WRITTEN EXERCISE A: From the timpano post, quote the passage starting at "When we decided" and ending at "was everything but!".

PASSAGE PROVIDED:
:::::
Timpano: Big Night, Big Dreams


Love is a catalyst.
I’ve had in mind to make this dish for 19 years.  It has always been that dish that I would one day make when the time was right.  I needed the special occasion, the right time, the perfect recipe…  I put it off so many times that it became an imposing presence, but one that I knew I would one day make — every time I opened an italian cookbook I scanned the index for Timpano.
Love is a catalyst.
SHE came into my life and everything…  No, wait.  SHE burst into my life and everything…  Still no.
At some point I realized that SHE is, and would always be, my everything.  Yes.
Love is a catalyst.
Life began to flow and our time together in the kitchen wasn’t just in the moment, it reached way back in memory and reconciliation and far forward in anticipation and dreams.  But it is also in the moment and the moment is full of joy.
This is our first post, though it isn’t our first project.  We have a world of experience together in so many ways and our adventures together, recorded like this, are perfectly set in motion with this timpano.
All my adult life I wanted to make this dish when the time and place were right.  Love is the catalyst that set my whole world right at just the right time and brought this long held dream into action and being.  The beauty of this meal is not the recipe or food — it is in the calibration of love and partnership, the click of the world being set perfectly in place, and the harmony of our space together that makes everything so delicious.

When we decided it would be Timpano for Thanksgiving, preparation began on Monday. She got to work on the homemade meatballs, sausage, Sunday sauce and hard-boiled eggs. Having that enormous task done days ahead of time would really cut prep time, which is exactly what we needed on Thanksgiving with so many other dishes going. We joked that the turkey would be the “backup” just in case the timpano was a flop. It was everything but!

We used an enamel bowl much like this one, but you can also use any deep saucepan with straight sides. The shape doesn’t seem to matter as much as the depth. We liked the weightlessness of this bowl, since the timpano itself gets pretty hefty as you build it.
:::::
RECORDS FOR THE TASK:
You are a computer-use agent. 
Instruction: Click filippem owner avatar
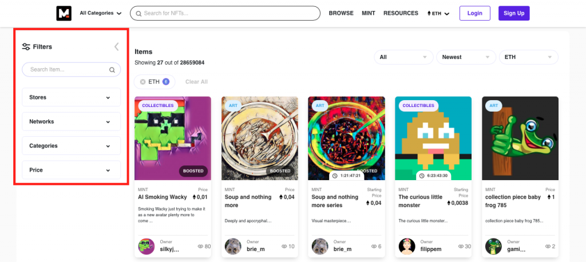(x=407, y=247)
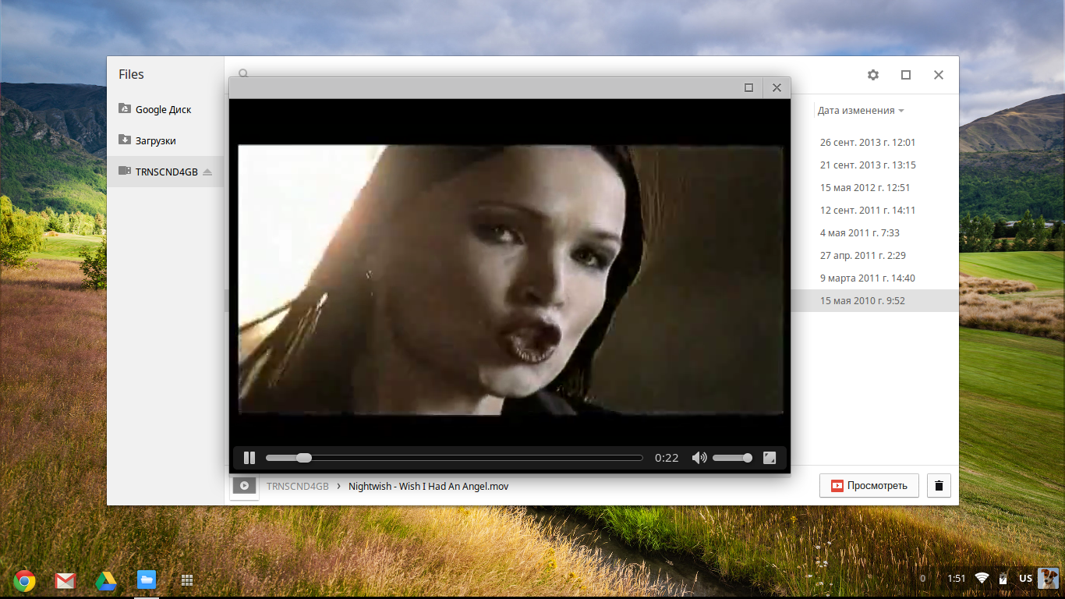Select TRNSCND4GB drive in sidebar
The image size is (1065, 599).
pos(165,172)
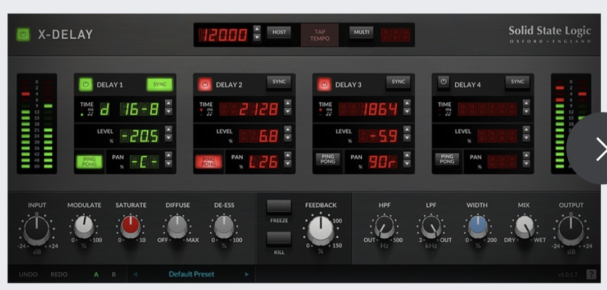The height and width of the screenshot is (290, 607).
Task: Select the previous preset arrow icon
Action: pos(135,274)
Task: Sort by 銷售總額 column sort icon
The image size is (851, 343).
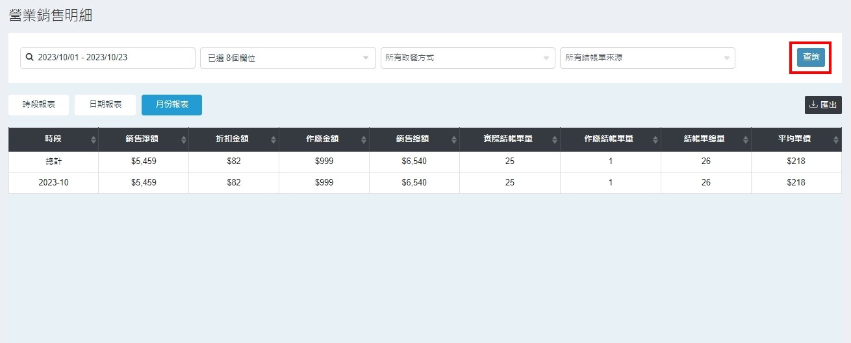Action: click(455, 140)
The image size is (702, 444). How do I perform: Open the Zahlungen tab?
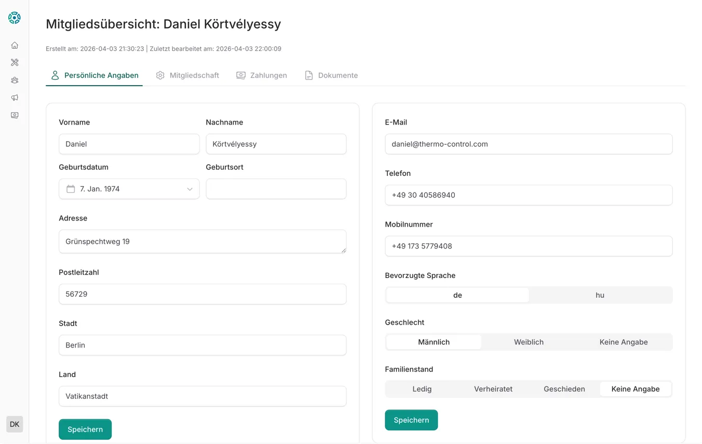pyautogui.click(x=262, y=75)

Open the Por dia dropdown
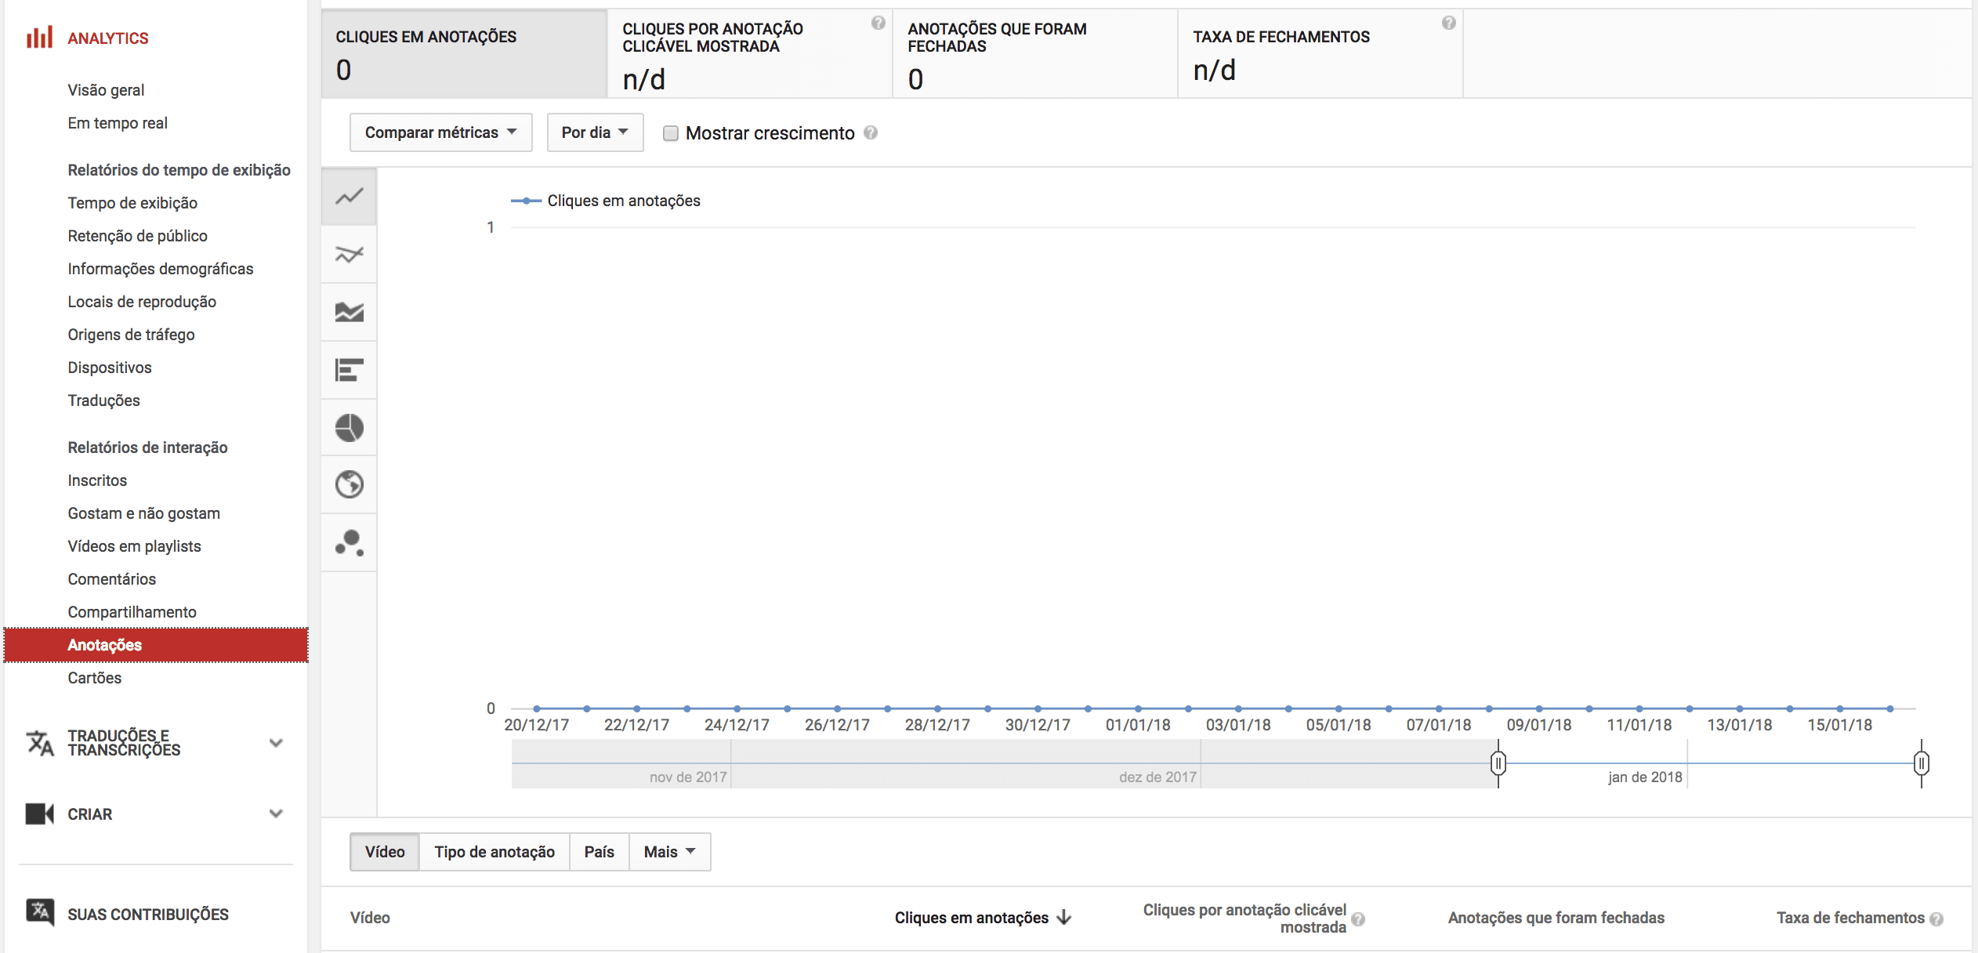[594, 132]
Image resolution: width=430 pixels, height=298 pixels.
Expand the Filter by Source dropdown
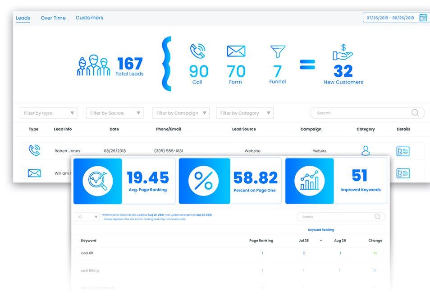pyautogui.click(x=114, y=113)
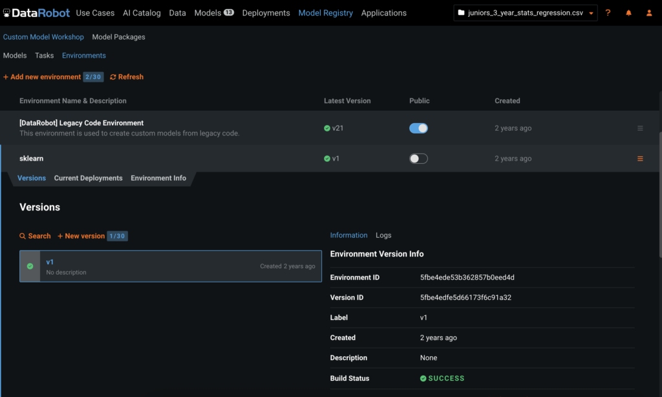Viewport: 662px width, 397px height.
Task: Open the juniors_3_year_stats_regression.csv project dropdown
Action: [525, 12]
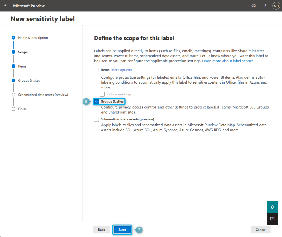
Task: Expand More options for Items scope
Action: [121, 70]
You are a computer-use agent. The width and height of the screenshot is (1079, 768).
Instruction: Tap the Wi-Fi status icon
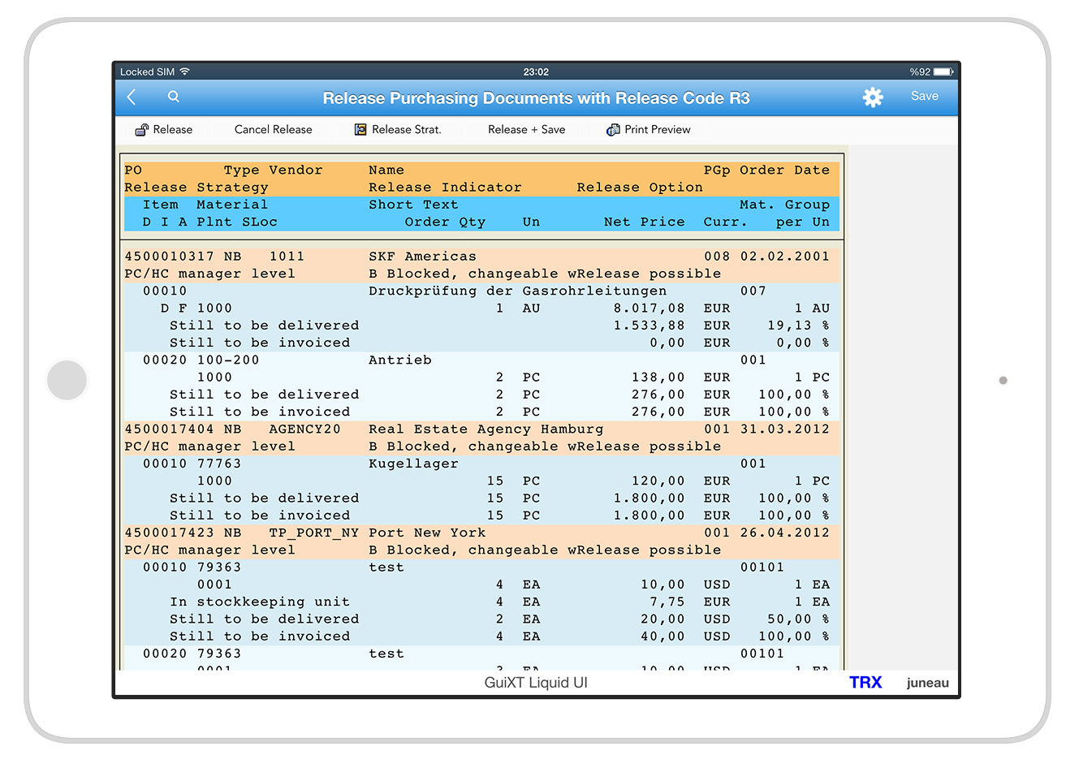tap(185, 72)
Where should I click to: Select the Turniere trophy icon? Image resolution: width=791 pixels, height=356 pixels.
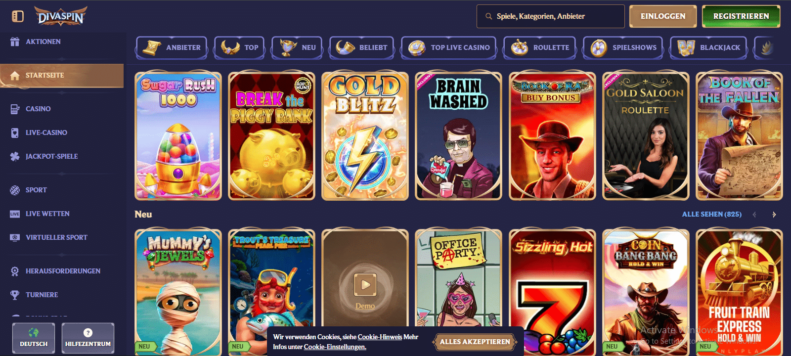[15, 295]

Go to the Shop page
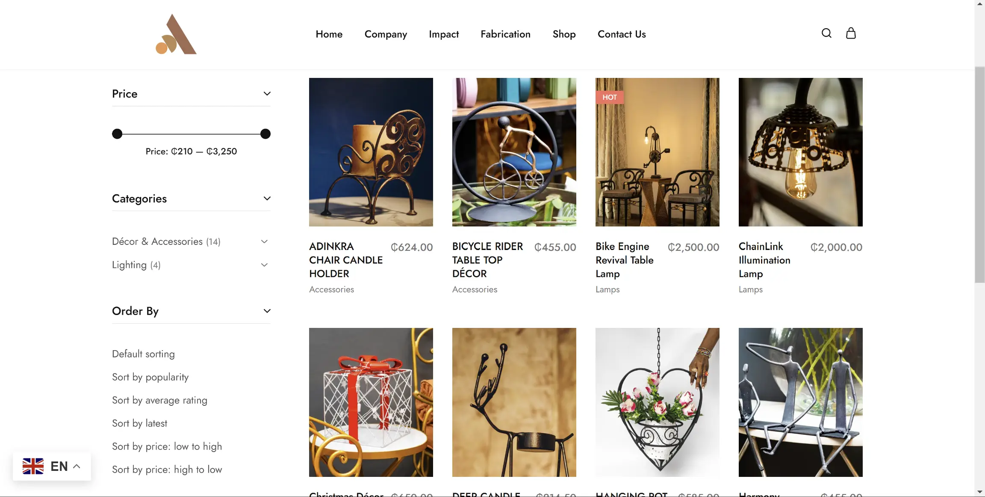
:::::
WRITTEN EXERCISE B: Print the rows starting at the line that contains "Image resolution: width=430" and ending at the last of the rows, leaving out the pictures.

EXERCISE SOLUTION A:
When we decided it would be Timpano for Thanksgiving, preparation began on Monday. She got to work on the homemade meatballs, sausage, Sunday sauce and hard-boiled eggs. Having that enormous task done days ahead of time would really cut prep time, which is exactly what we needed on Thanksgiving with so many other dishes going. We joked that the turkey would be the “backup” just in case the timpano was a flop. It was everything but!

EXERCISE SOLUTION B:
Image resolution: width=430 pixels, height=298 pixels.
Expand the Filter by Source dropdown
pyautogui.click(x=114, y=113)
Viewport: 662px width, 397px height.
Task: Open the juniors_3_year_stats_regression.csv project dropdown
Action: [525, 12]
Task: Expand More options for Items scope
Action: [121, 70]
You are a computer-use agent. The width and height of the screenshot is (1079, 768).
Instruction: Tap the Wi-Fi status icon
tap(185, 72)
Where should I click to: Select the Turniere trophy icon? Image resolution: width=791 pixels, height=356 pixels.
[15, 295]

Go to the Shop page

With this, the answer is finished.